Может быть всё наладится…
Мой вечер – из листьев вороха,
из шелеста, скрипа, шороха.
Из праха того, что дорого,
того, что легко отнять.
Мой мир не спасти молитвами,
мощами к кресту прибитыми.
Упавшим на поле битвы – им,
мне нечего больше дать.
Цветы на могилку – надо ли?
Мы жили как листья – падали.
В окрестностях рая, ада ли,
свинцом разбавляли спесь.
Весну продавали в розницу –
она и сегодня по сердцу.
За то, несомненно, спросится.
Потом. Не сейчас, не здесь.
Весна – это время нежное,
с проснувшимися надеждами.
С проталиной под одеждою,
в том месте, где отлегло.
Надежды бывают разные,
но чаще всего – напрасные.
Мы их, как победы, празднуем,
себе и другим назло.
Дни вверх по небесной лестнице.
Луна скоро станет месяцем.
Мир в точку на карте вместится,
а точка – уже итог.
В конце объективной данности,
нет места для благодарности.
Забвенье – удел бездарности,
последний, как есть, урок.
Награды за всё получены.
Все волны бегут к излучине.
Кто против теченья – мученик,
а значит, его простят.
Всё вдоль-поперёк исхожено.
Те, кто не дошёл – стреножены.
Душа? Так она заложена…
Но, впрочем, никто не свят.
Весна в поднебесном платьице,
неспешно под горку катится.
А может быть, всё наладится?
Пророчества часто лгут.
Есть повод ещё надеяться,
что жизнь, словно сердце девицы –
изменится, переменится,
и ангелы нас найдут.
Как всегда, неясно – в чём подвох?..
Здесь даль сравнима с плоскостью стекла.
Вид из окна не для духовной пищи:
до блеска гол, до пустоты зачищен.
Лишь неба ржавый барк, цепляясь днищем,
скоблит степные кости добела.
Теперь уже и шорох – звук пустой
(когда неслышен ни Бальмонт, ни Бродский).

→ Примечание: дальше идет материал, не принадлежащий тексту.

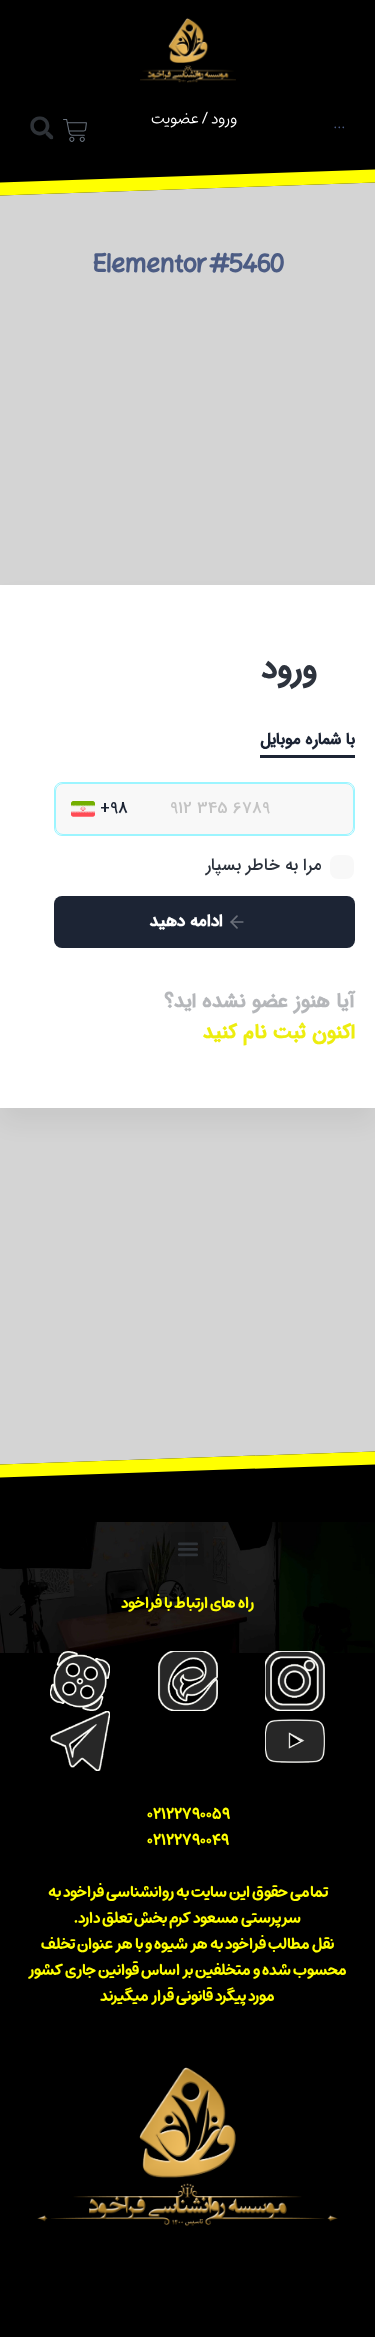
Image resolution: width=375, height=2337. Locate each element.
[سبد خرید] (75, 134)
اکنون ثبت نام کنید (279, 1032)
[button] (41, 127)
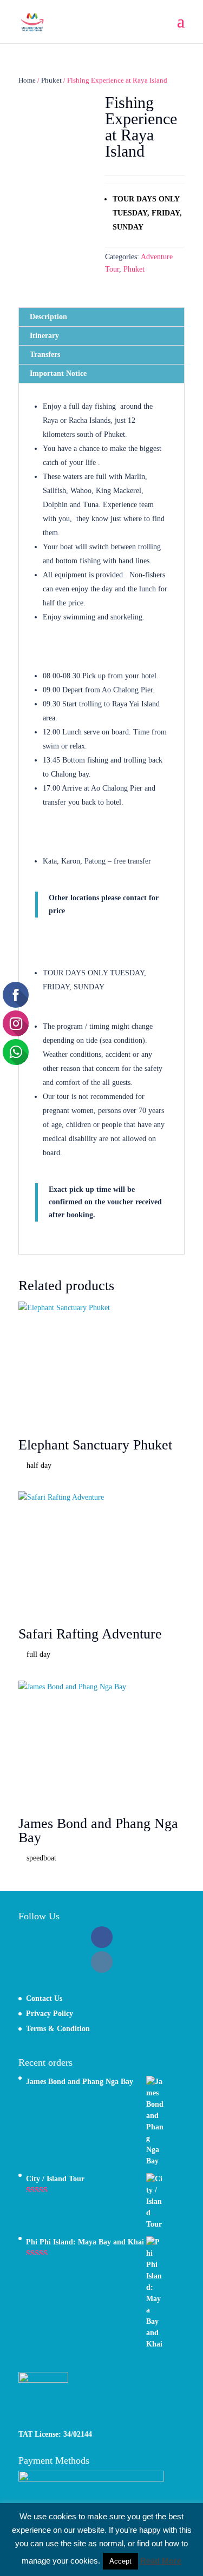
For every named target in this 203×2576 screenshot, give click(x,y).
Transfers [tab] (45, 354)
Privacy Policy (49, 2013)
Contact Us (44, 1998)
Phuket (51, 80)
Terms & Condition (58, 2029)
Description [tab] (48, 317)
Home (27, 80)
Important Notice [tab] (58, 373)
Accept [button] (120, 2561)
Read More (160, 2560)
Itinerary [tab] (44, 336)
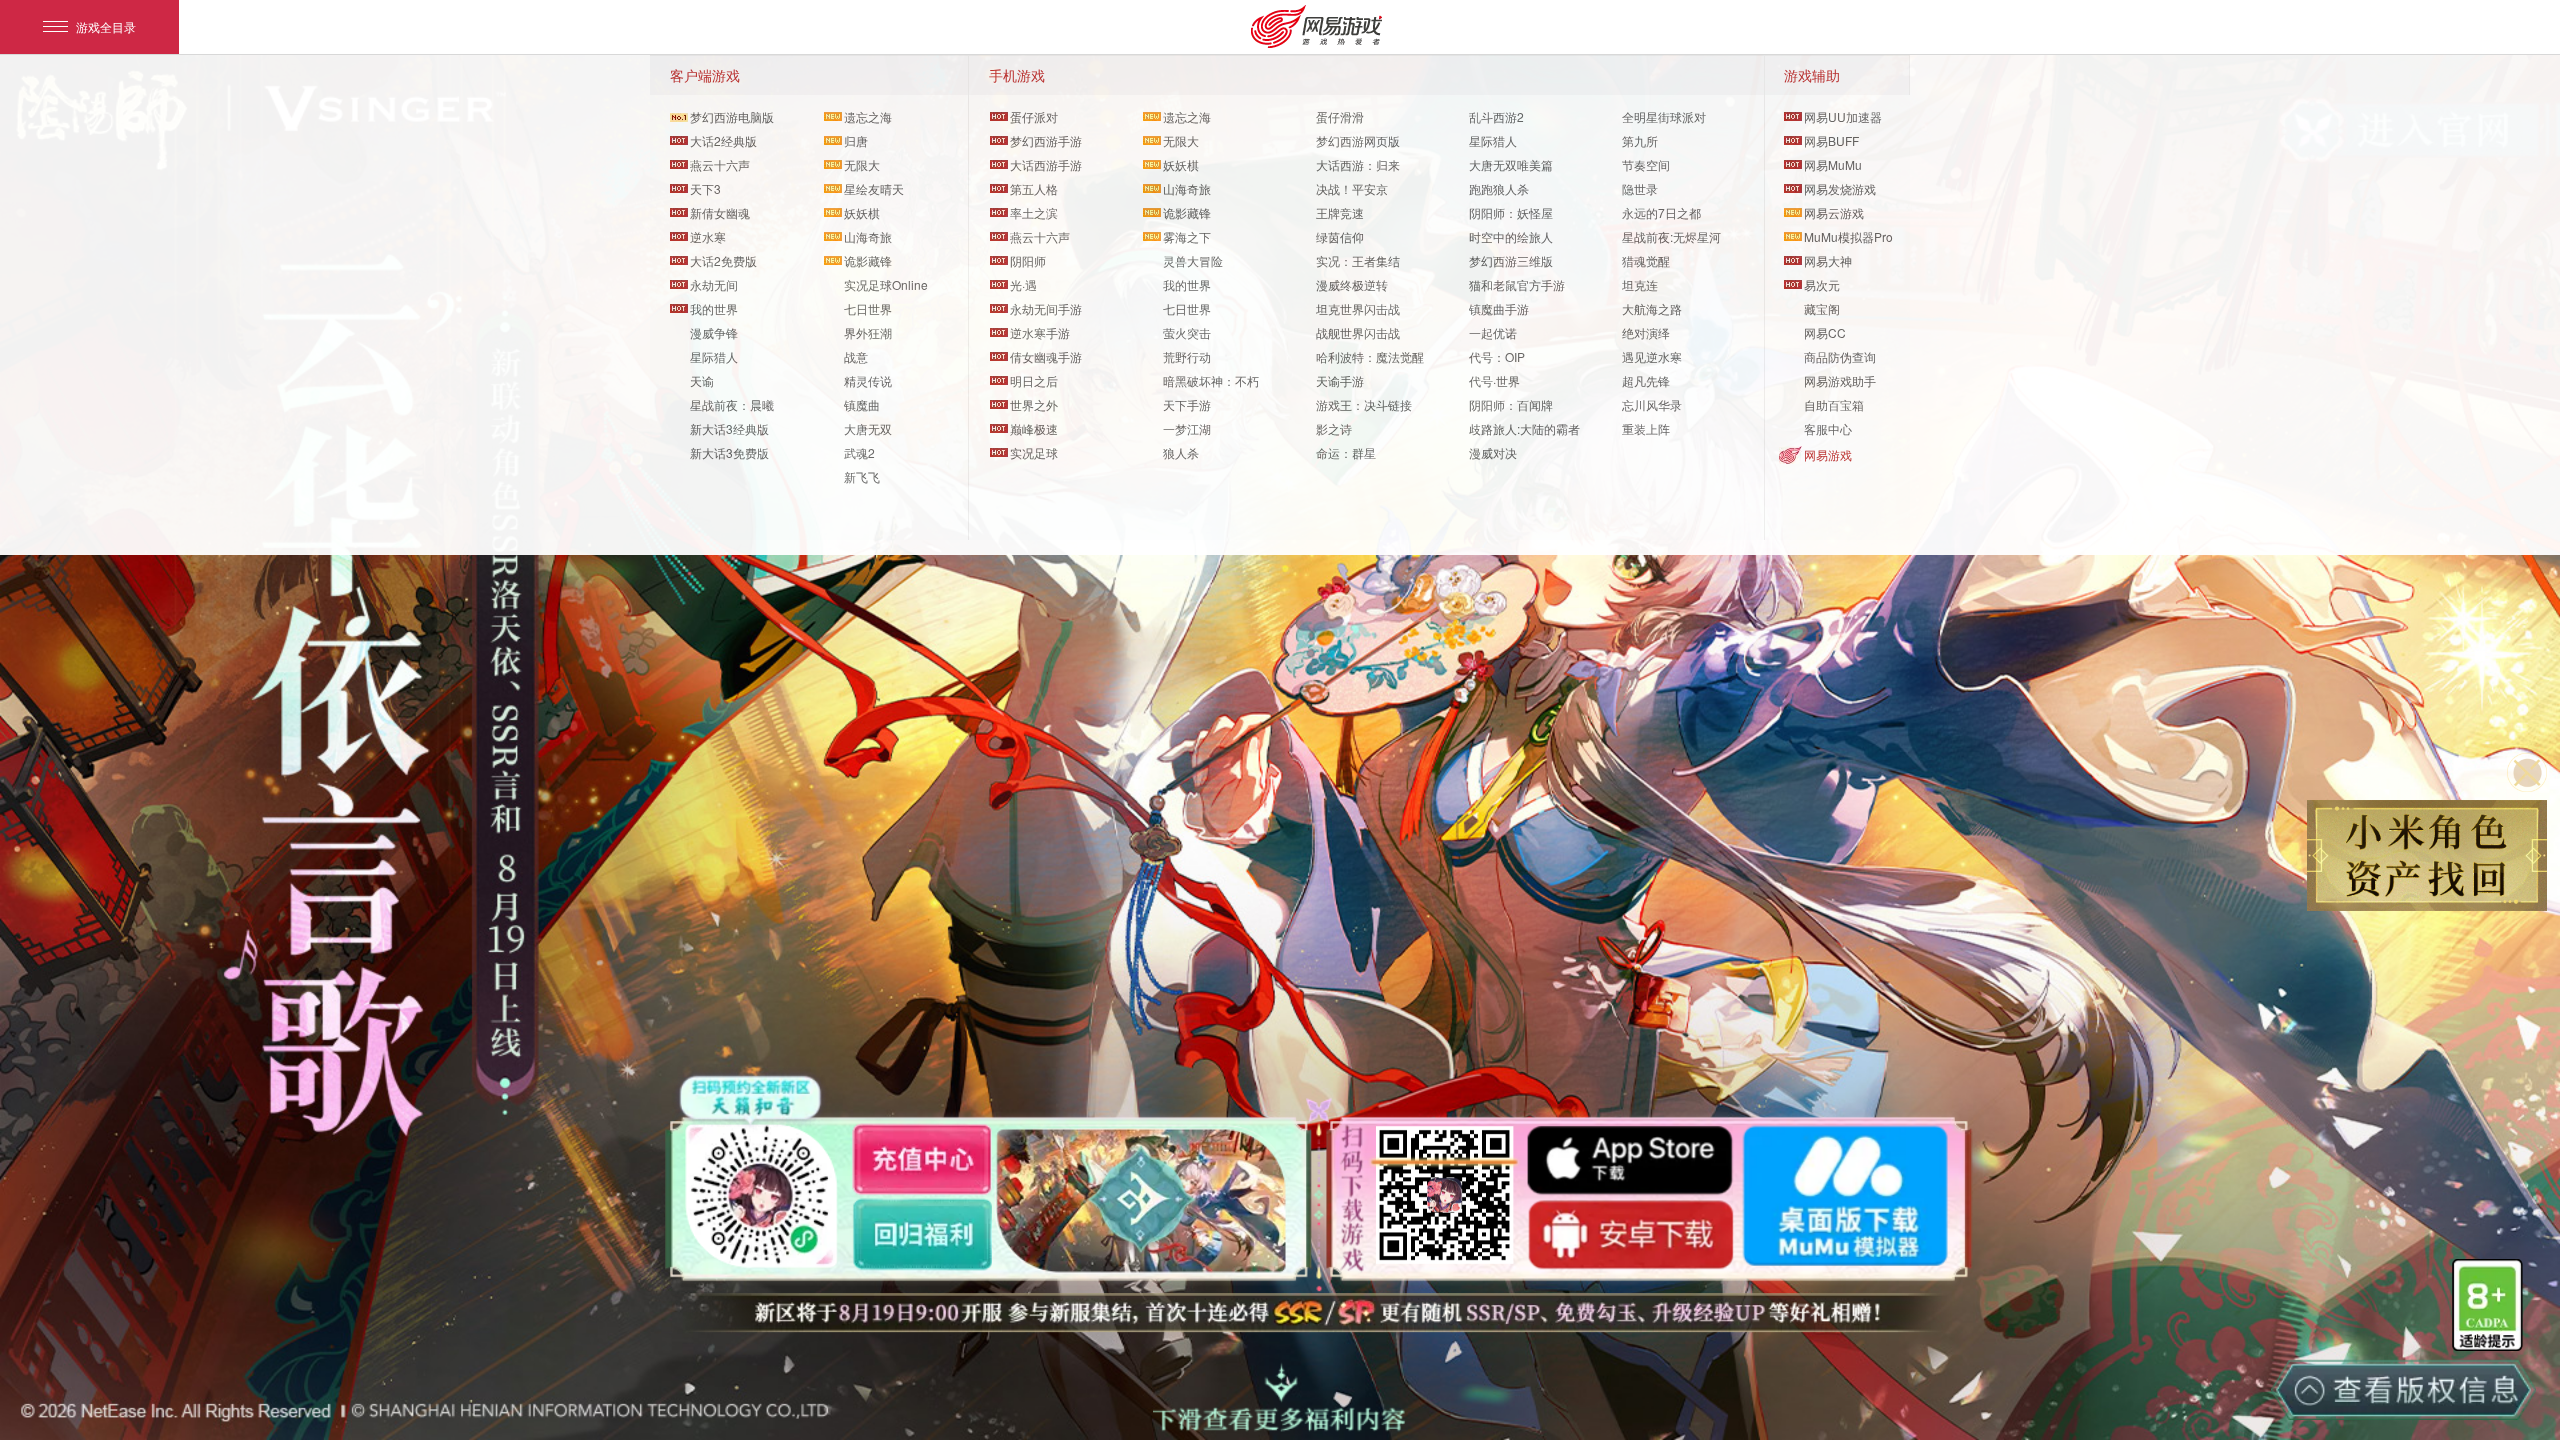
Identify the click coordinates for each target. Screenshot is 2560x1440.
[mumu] (1845, 1196)
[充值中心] (921, 1159)
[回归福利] (921, 1234)
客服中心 (1828, 428)
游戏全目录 (106, 26)
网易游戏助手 (1840, 380)
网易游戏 (1828, 454)
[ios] (1630, 1161)
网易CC (1825, 332)
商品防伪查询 (1840, 356)
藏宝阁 (1822, 308)
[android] (1630, 1234)
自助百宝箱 (1834, 404)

Из ниоткуда степь, с любовью плотской,
придавят плотно участью сиротской,
к земле всё той же и уже не той.
Потом омоют так, как моют пол,
втирая «Proper» в мраморную плитку.
Разъяв на «до» и «после» – так, навскидку,
в порыве чувств, от тех же чувств избытка,
загонят в рёбра пограничный кол.
Играя в жизнь, которая «Потом».
Играя в тьму, где надо притерпеться.
Где надо верить, что у тьмы есть сердце,
есть имя и талмуд для иноверцев,
что это «После» где-то за углом.
Там, где зарёй бинтуют облака,
в привычных для больницы алых красках.
Там шрамов нет, полученных напрасно,
и на билеты в эту: «Жизнь прекрасна!» –
цена на первый взгляд невысока.
Почти за так, почти за просто так:
нужна лишь роспись – кровью на бумаге.
Принять на веру – это жест отваги.
Но в заповедном том архипелаге,
всему, что в кровь, не запасти бумаг…
Горбы равняют слаженностью спин.
Саркому исцеляют изотопом.
Всё вместе правят скальпелем потопа,
а душу лечат – в даль степные тропы
и птичьей стаи в небо вбитый клин.
В конце одной из четырёх эпох,
процесс распада, возведённый в степень,
рукой художника рисует степи.
Ещё не Босх, но и уже не Репин.
И как всегда, неясно – в чём подвох?
Минорный отголосок тишины…
Из тишины, из складок дня и ночи кружев,
портной-бродяга сшил вечернюю строку.
Решив, что как ни поверни – скрипач не нужен,
когда уместно незатейливое "Ку".
Уместно всё, что отцвело, отголосило,
о чём не надо вспоминать и сожалеть.
Чему, уже не опасаясь слова "Было",
на грани неба, тверди и покоя тлеть.
Качните створками окна, земные феи,
впустив минорный отголосок тишины
с настойкой звёзд на феромонах Водолея,
с изящно вырезанным ломтиком луны.
Пусть кто-то менее земной читает мантры,
покинув землю в вечных поисках огня.
Но нет созвездия со знаком саламандры,
чтоб вновь воскреснуть для тебя и для меня,
в том, что когда-то было так, а не иначе.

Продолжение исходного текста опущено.